------ RECORDS FOR PROCESSING ------

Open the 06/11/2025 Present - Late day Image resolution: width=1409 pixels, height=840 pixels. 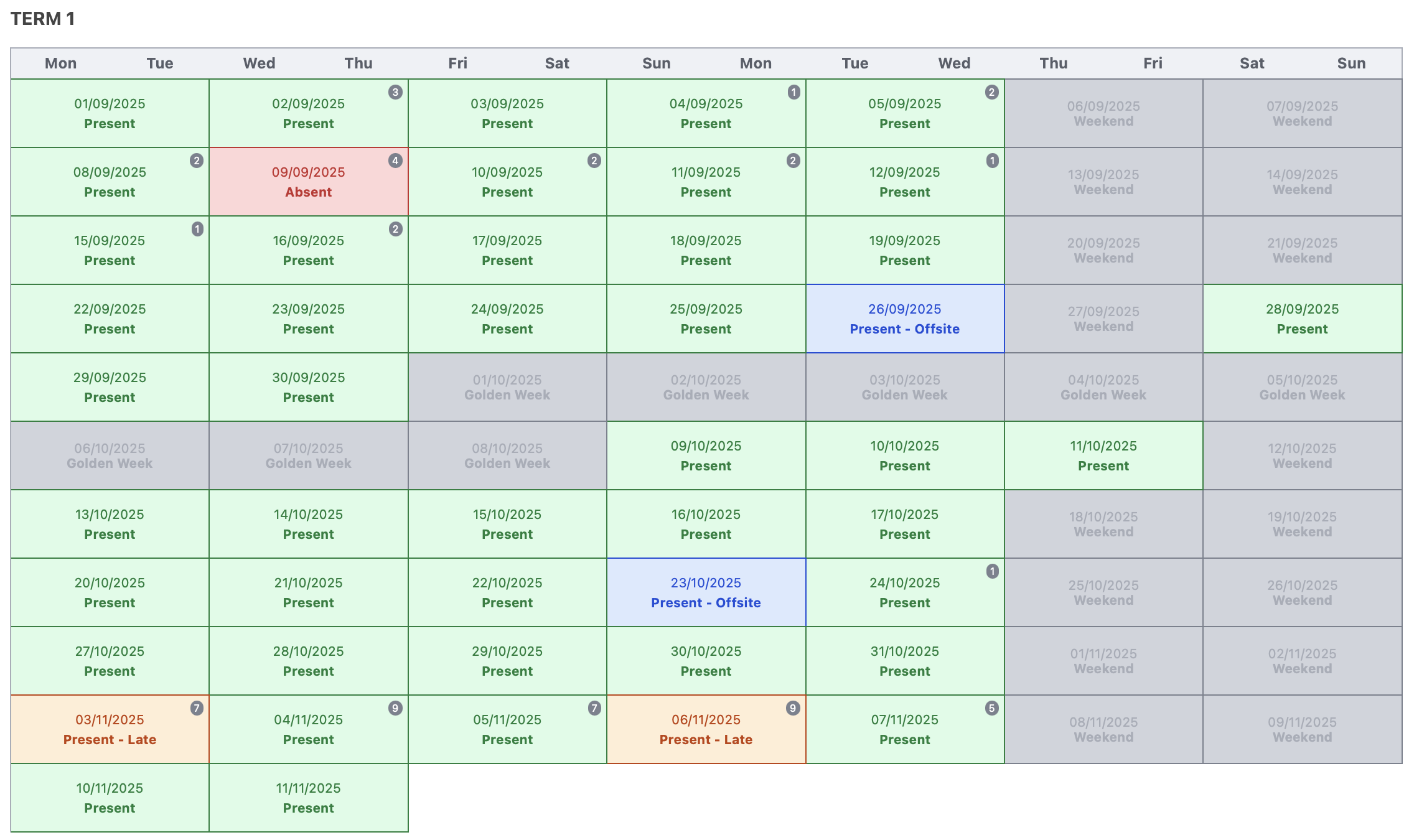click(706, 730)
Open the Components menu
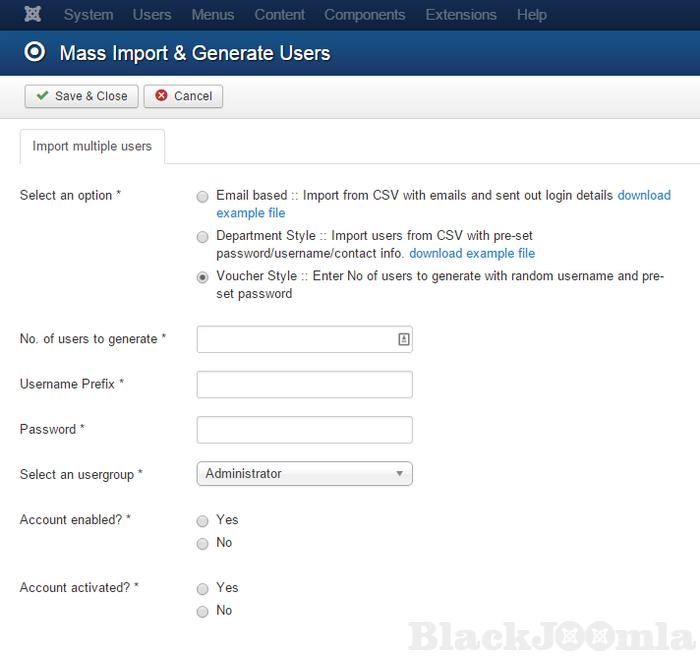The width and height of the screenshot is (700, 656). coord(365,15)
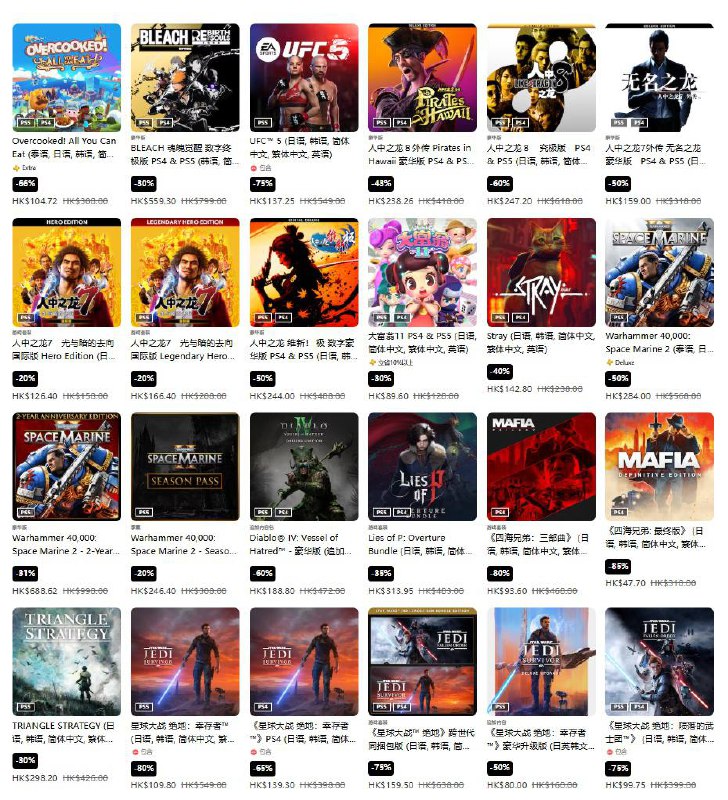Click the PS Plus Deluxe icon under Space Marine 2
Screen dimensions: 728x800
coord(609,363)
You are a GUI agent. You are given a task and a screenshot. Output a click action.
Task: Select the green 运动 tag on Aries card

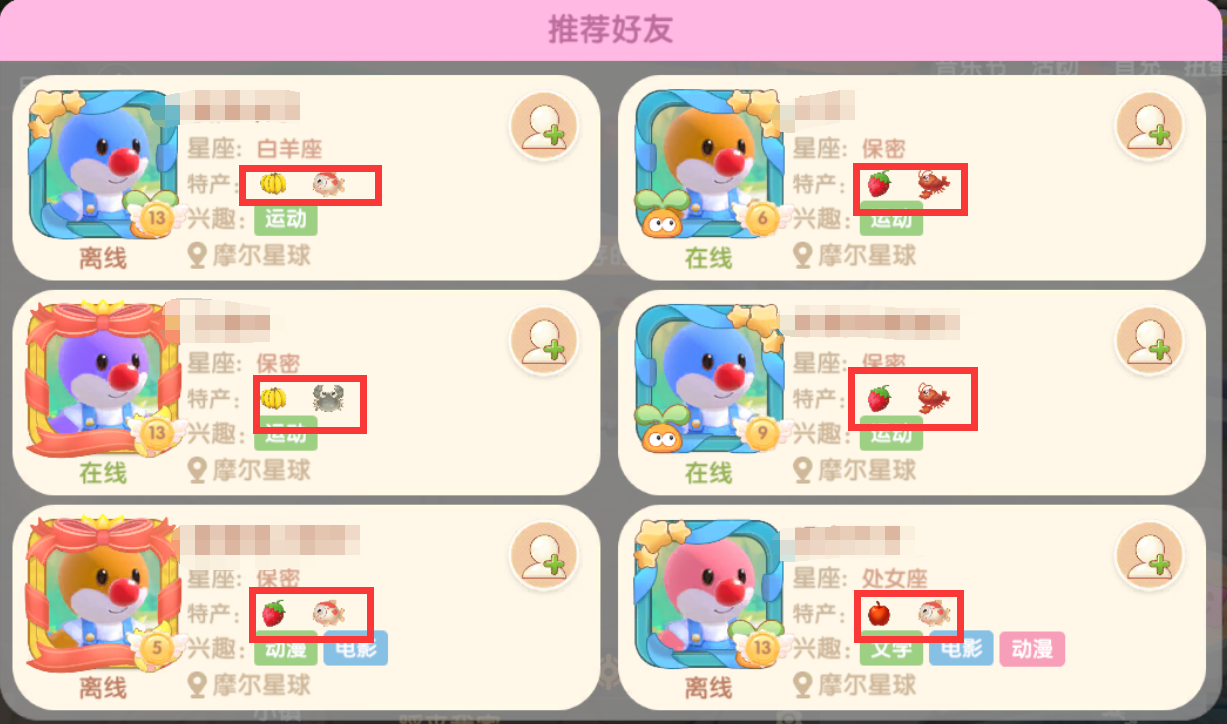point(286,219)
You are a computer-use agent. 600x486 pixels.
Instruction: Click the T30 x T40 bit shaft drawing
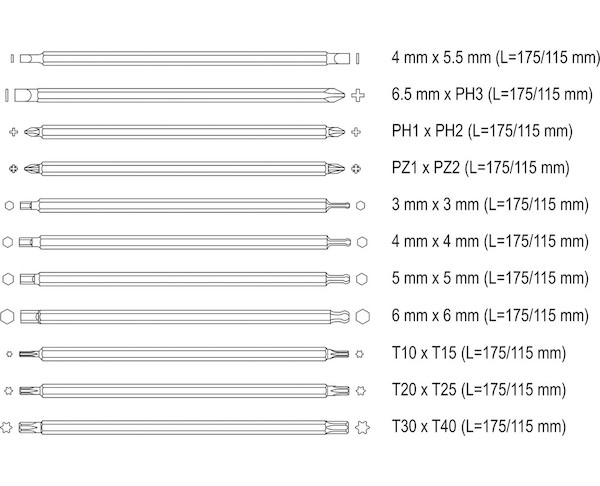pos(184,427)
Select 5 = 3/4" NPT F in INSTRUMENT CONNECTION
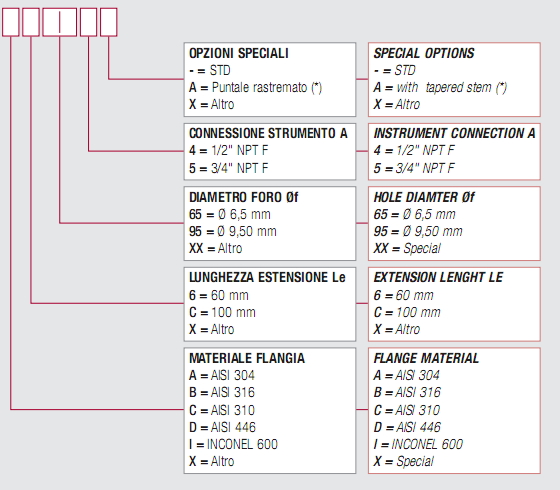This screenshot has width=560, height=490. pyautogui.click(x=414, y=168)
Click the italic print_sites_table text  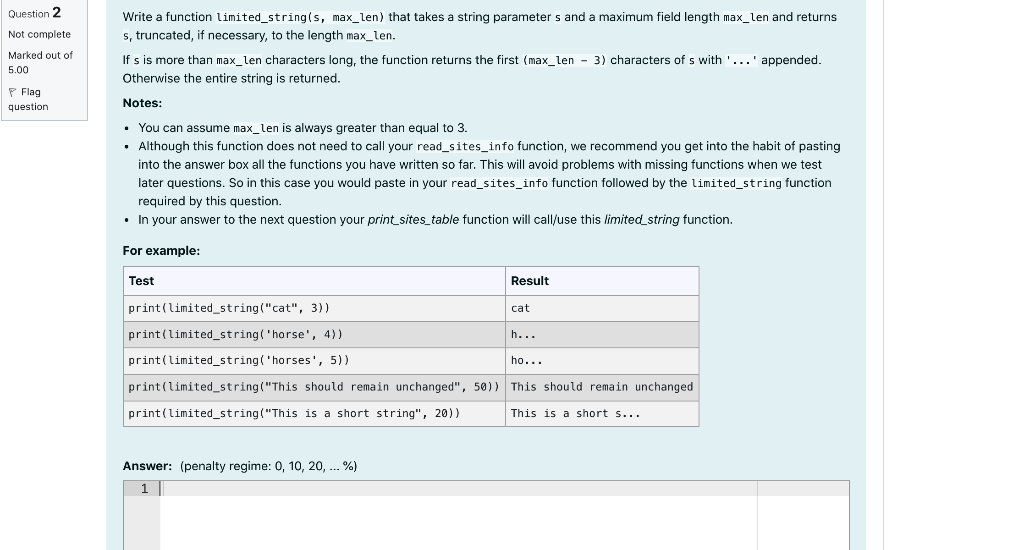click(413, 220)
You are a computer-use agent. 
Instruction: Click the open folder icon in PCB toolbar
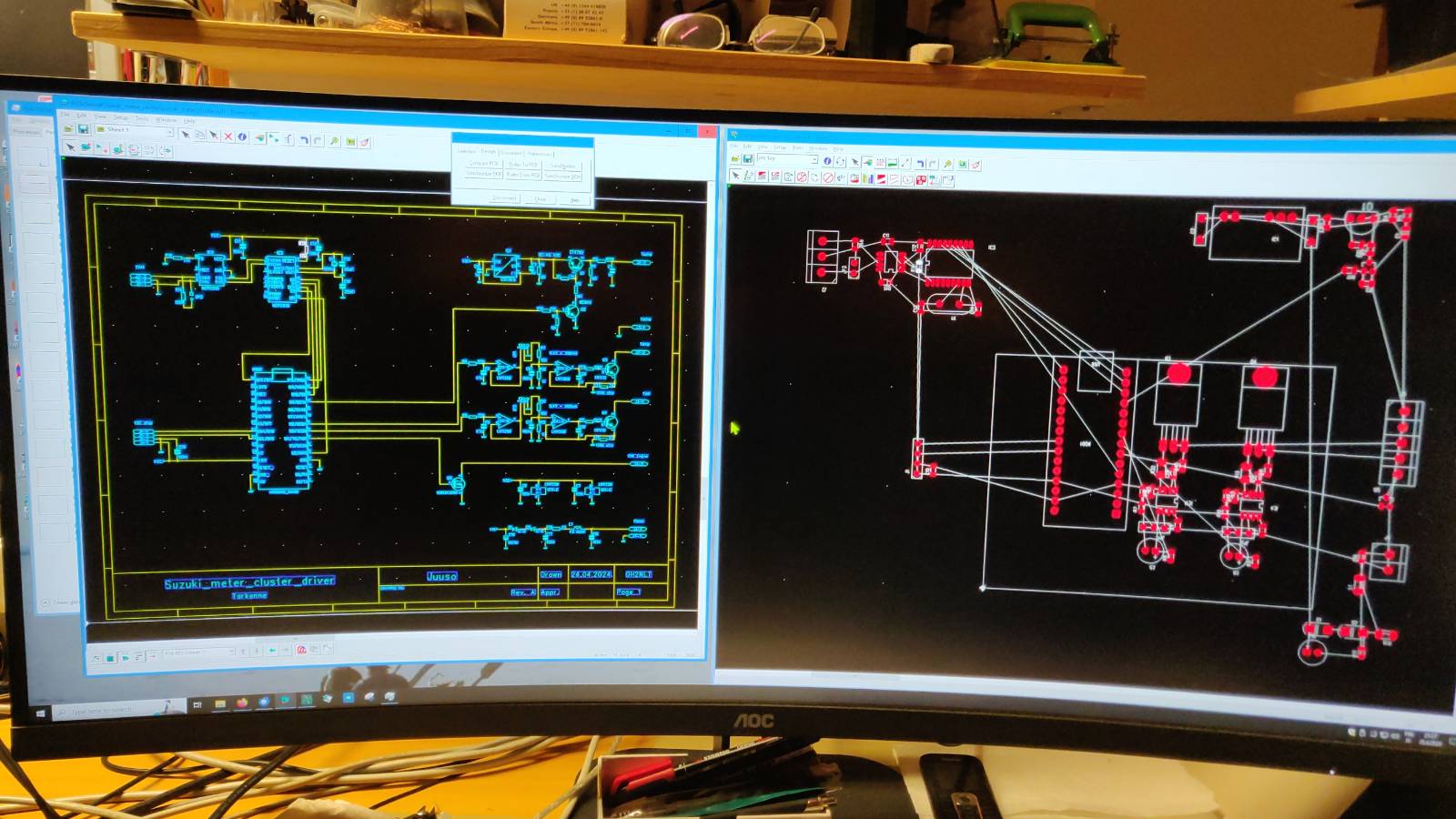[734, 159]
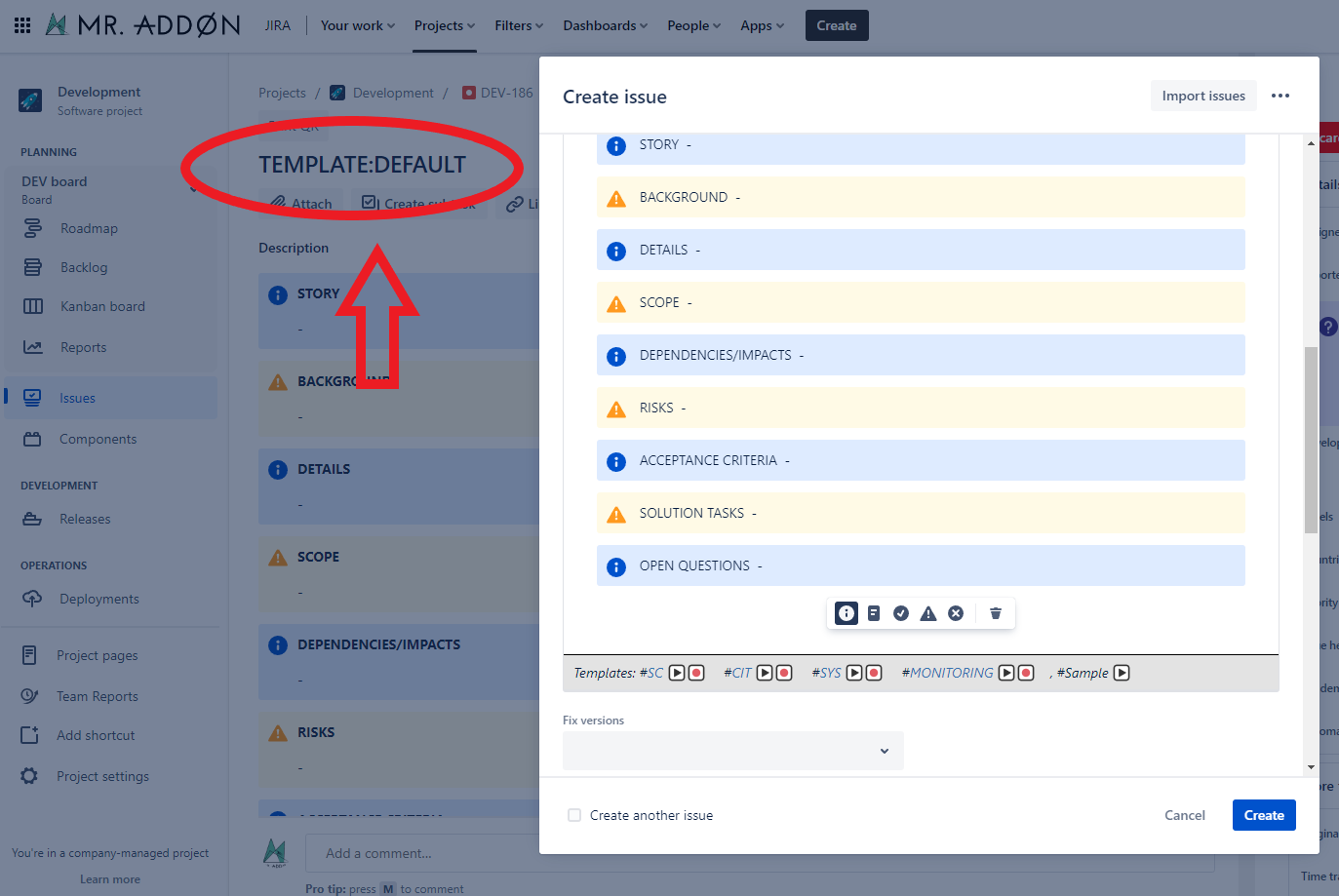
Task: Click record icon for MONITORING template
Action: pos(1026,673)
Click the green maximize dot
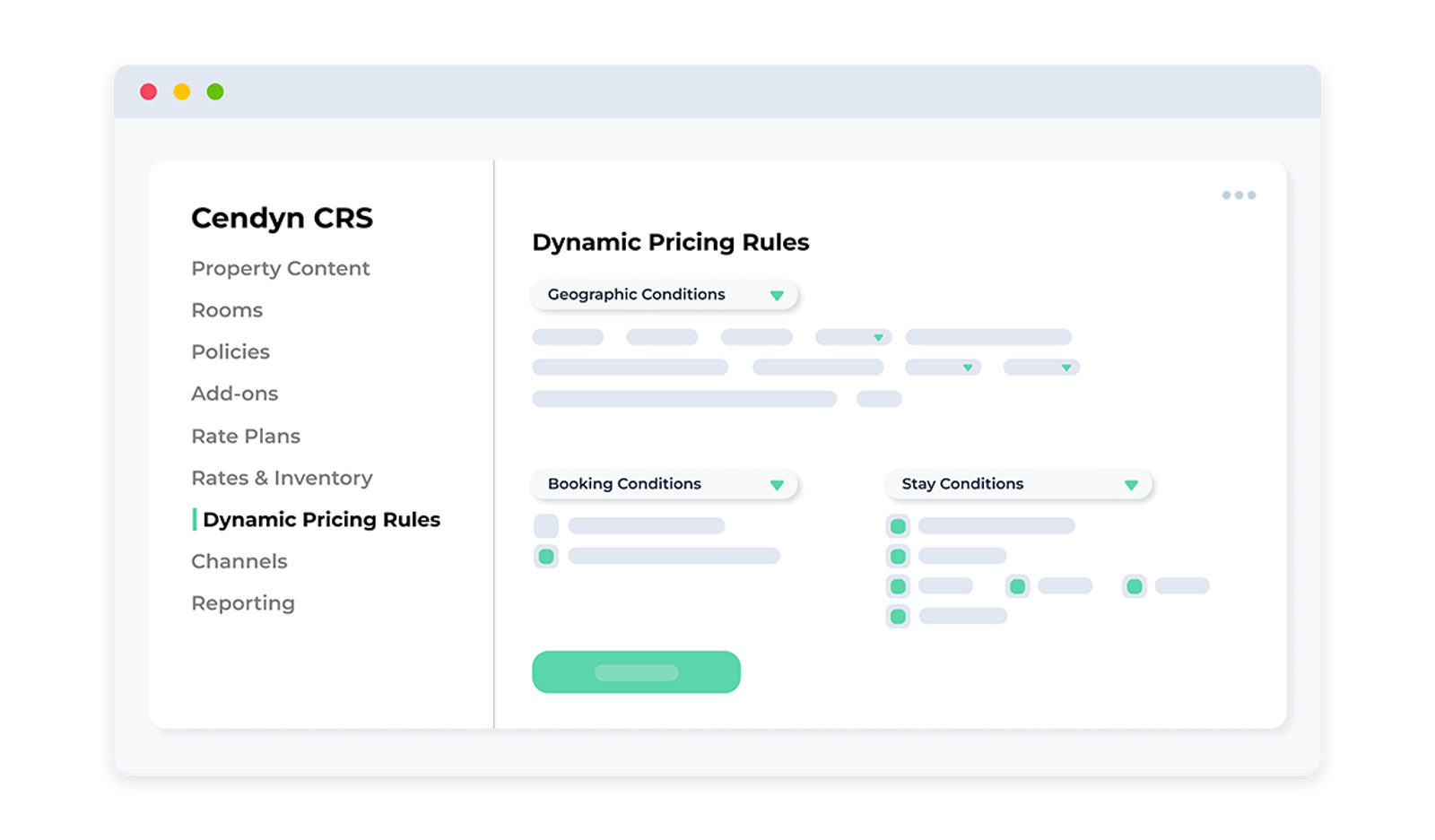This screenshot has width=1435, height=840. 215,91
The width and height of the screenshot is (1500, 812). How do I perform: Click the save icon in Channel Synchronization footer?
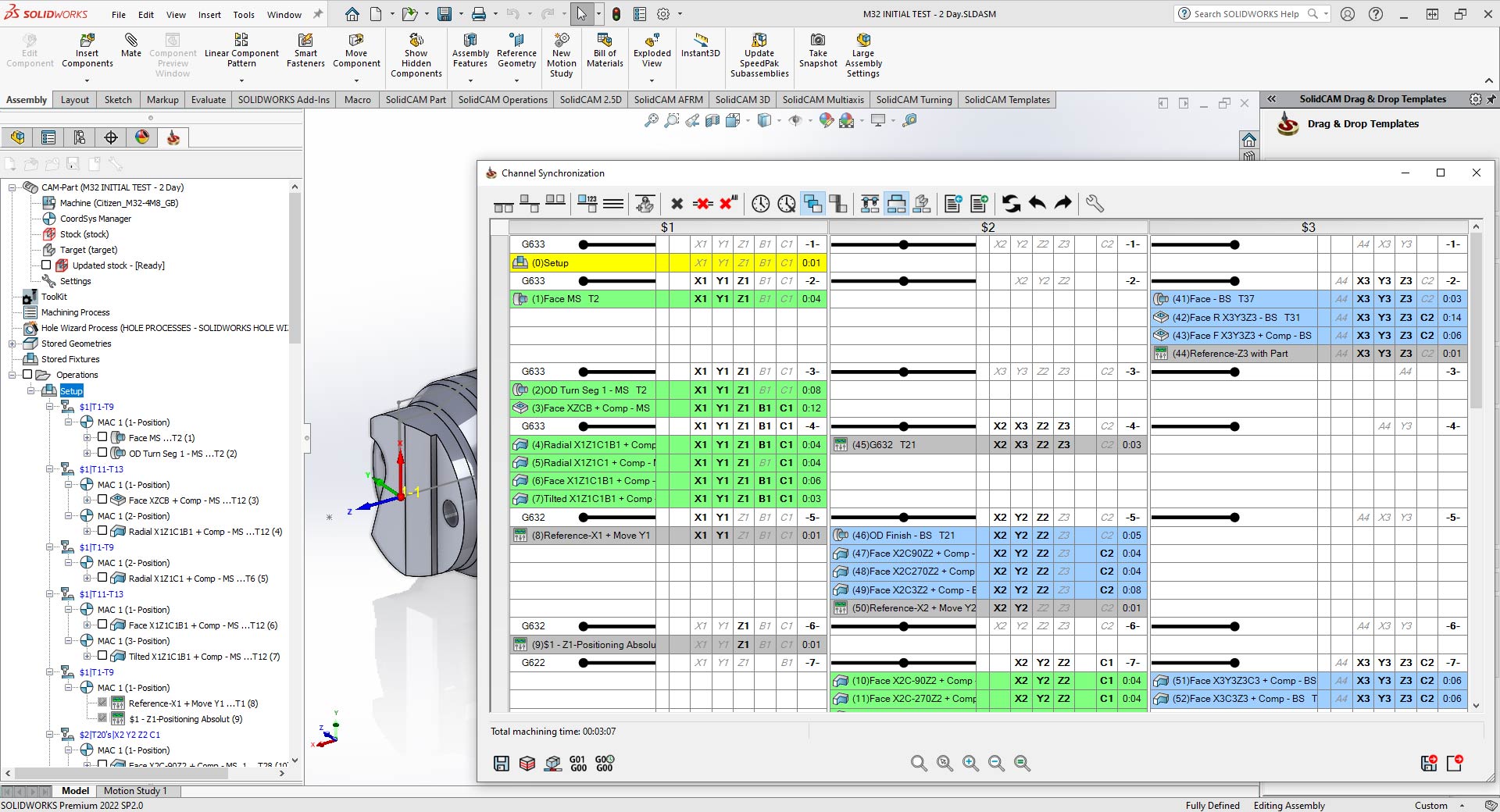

------

[TASK STATEMENT] Only the lines from the one containing "Click the green maximize dot" through the final line of the data should be given again, exactly and without pictures.

[WRITTEN REPLY]
Click the green maximize dot
This screenshot has width=1435, height=840. 215,91
The width and height of the screenshot is (1500, 812). How do I perform: Click the save icon in Channel Synchronization footer?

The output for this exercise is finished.